#### Work required:
Nothing but the lines from the one that contains "Select the 净买 filter tab" through the end of the data should be reproduced, and each must match exactly.

Dataset entries

((

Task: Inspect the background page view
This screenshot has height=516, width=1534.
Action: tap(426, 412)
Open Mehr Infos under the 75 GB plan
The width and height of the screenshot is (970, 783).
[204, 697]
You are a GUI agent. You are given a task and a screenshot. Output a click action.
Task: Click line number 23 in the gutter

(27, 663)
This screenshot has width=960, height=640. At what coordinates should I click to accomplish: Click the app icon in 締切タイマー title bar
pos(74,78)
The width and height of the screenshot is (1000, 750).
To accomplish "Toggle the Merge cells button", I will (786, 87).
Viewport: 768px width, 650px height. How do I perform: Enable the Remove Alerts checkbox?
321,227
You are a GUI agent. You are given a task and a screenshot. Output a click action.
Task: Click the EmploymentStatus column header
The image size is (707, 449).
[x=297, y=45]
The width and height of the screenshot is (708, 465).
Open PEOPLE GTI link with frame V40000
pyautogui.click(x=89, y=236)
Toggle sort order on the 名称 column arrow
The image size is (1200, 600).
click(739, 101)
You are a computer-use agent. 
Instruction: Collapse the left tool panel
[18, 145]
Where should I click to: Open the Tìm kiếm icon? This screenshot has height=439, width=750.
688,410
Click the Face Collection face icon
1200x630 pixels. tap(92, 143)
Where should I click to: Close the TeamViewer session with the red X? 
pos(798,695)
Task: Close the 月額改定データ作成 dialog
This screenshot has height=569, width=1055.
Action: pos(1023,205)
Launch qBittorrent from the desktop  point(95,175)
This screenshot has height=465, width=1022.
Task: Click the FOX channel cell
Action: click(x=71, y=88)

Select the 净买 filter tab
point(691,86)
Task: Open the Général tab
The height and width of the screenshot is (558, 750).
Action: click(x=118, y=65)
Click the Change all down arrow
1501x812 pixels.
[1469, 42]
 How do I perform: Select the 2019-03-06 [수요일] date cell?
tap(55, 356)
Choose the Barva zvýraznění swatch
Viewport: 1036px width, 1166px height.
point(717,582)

))

#### Response area:
Select the 净买 filter tab
point(691,86)
Task: Open the Général tab
The height and width of the screenshot is (558, 750).
Action: click(x=118, y=65)
Click the Change all down arrow
1501x812 pixels.
[1469, 42]
 How do I perform: Select the 2019-03-06 [수요일] date cell?
tap(55, 356)
Choose the Barva zvýraznění swatch
Viewport: 1036px width, 1166px height.
point(717,582)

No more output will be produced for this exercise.